More recently, he has collaborated with Guile Twardowski, creator of CryptoCat, and the Cosmographia group on a new NFT project (10) – where you can buy new versions of the NFT logos of big internet companies that have gone out of business (Guile Tvardovsky produced), participate in this on-chain memorial service, become a CEO, and own the split of their original domain name in the blockchain domain (.eth). Alternatively, you can purchase an algorithmically-generated logo (generated by the Cosmographia team) to register a subdomain and become an employee. Pay attention to the bottom of the site, where Mark Anderson’s quote “There are no bad ideas in technology, only bad timing” seems to foreshadow that the good idea of this work isn’t the top stream of prices for NFT at the moment, and that the good time hasn’t come yet. You will find a richly layered NFT that does not have “price creation” as its goal, but imaginatively reveals to us the obscured properties of the medium.
Life on the Chain
In the previous paragraph, the artist explored the idea of what blockchain is, but what would it be like to formally dress up in blockchain and make it part of the material world?

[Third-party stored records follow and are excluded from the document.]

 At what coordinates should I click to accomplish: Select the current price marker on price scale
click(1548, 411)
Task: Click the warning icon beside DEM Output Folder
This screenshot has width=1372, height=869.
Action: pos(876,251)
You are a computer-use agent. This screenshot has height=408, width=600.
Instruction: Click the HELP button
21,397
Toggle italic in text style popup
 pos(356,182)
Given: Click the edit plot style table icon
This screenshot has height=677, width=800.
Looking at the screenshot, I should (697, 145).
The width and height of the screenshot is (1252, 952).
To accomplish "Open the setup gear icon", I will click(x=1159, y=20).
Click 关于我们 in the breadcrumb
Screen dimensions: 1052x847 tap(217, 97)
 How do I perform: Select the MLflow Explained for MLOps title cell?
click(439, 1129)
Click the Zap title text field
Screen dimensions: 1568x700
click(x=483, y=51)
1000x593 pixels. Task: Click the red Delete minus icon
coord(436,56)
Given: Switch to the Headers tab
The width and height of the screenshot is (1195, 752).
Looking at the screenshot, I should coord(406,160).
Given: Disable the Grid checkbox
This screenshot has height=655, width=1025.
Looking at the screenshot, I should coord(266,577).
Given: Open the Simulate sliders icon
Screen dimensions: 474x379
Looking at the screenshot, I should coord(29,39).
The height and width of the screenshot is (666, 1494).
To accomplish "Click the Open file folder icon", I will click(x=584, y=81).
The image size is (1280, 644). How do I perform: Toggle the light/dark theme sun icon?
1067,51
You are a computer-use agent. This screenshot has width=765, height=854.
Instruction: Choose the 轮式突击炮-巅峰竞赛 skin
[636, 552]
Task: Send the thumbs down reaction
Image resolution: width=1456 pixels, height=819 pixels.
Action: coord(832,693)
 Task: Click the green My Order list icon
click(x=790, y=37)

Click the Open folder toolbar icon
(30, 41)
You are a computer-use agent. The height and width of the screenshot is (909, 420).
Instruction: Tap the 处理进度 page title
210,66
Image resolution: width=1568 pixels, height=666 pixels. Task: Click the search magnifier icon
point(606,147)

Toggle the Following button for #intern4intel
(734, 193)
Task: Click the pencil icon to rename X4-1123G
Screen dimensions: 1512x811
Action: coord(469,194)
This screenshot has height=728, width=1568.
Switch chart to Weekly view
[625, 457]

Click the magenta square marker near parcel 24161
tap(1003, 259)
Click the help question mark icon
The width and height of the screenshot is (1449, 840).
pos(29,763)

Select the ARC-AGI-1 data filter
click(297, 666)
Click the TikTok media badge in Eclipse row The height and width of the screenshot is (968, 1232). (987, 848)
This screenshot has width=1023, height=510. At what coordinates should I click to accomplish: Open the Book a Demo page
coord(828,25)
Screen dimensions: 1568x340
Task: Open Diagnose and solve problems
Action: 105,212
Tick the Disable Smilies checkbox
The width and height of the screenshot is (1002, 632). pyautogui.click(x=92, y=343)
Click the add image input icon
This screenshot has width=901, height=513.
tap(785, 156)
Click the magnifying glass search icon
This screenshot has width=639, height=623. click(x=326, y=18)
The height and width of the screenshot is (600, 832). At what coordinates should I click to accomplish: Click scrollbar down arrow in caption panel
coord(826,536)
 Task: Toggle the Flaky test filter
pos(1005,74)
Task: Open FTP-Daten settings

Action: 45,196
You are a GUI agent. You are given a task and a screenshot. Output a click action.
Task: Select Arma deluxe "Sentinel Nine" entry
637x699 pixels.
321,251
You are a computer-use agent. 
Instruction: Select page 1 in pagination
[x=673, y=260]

As the author of Blockchain and the Law and a fellow of the Berkman Klein Center at Harvard University, Primavera De Filippi combines her roles as a legal scholar, internet activist, and artist. With the work “Plantoid” (11) (bionic plant robot), she creates a blockchain-based life form to unfold the possibilities of autonomous algorithms. The main body of “Plantoid” is a metal flower tied to a specific bitcoin account and a smart contract account based on the ethereum blockchain, which raises bitcoin through light and music performances and uses the ethereum blockchain to enter into a smart contract with others to replicate itself, paying them bitcoin upon completion of replication, thus reproducing itself. , thereby completing its own reproduction.
“You can’t buy Plantoid because it only belongs to itself.” (12) Behind it is a decentralised autonomous organisation (DAO) who manage Plantoid’s lifecycle and reproduction through a set of smart contracts. “Plantoid is an attempt to artistically embody what is most innovative and disruptive about blockchain, the ability to create a completely independent and self-sufficient autonomous entity. As a blockchain life form, Plantoid takes the concept of autonomy to a whole new level.” (13)
If Artificial Intelligence empowers artefacts to learn in depth, smart contracts on the chain prepare them to think and acquire “subjectivity”, an extension of cybernetics in the Web 3.0 era. In addition to mechanical objects, texts, images, and events can naturally be given such new contexts, which follows up on the optimistic side of the blockchain, a topic left over at the end of the second paragraph. This part of the practice does provide new paths for interdisciplinary collaboration in art, and may even profoundly affect the future art ecology. In the early stages of an ambitious project, which requires the co-collaboration of talents from all walks of life and financial backing, the new model greatly shortens the bridge of trust.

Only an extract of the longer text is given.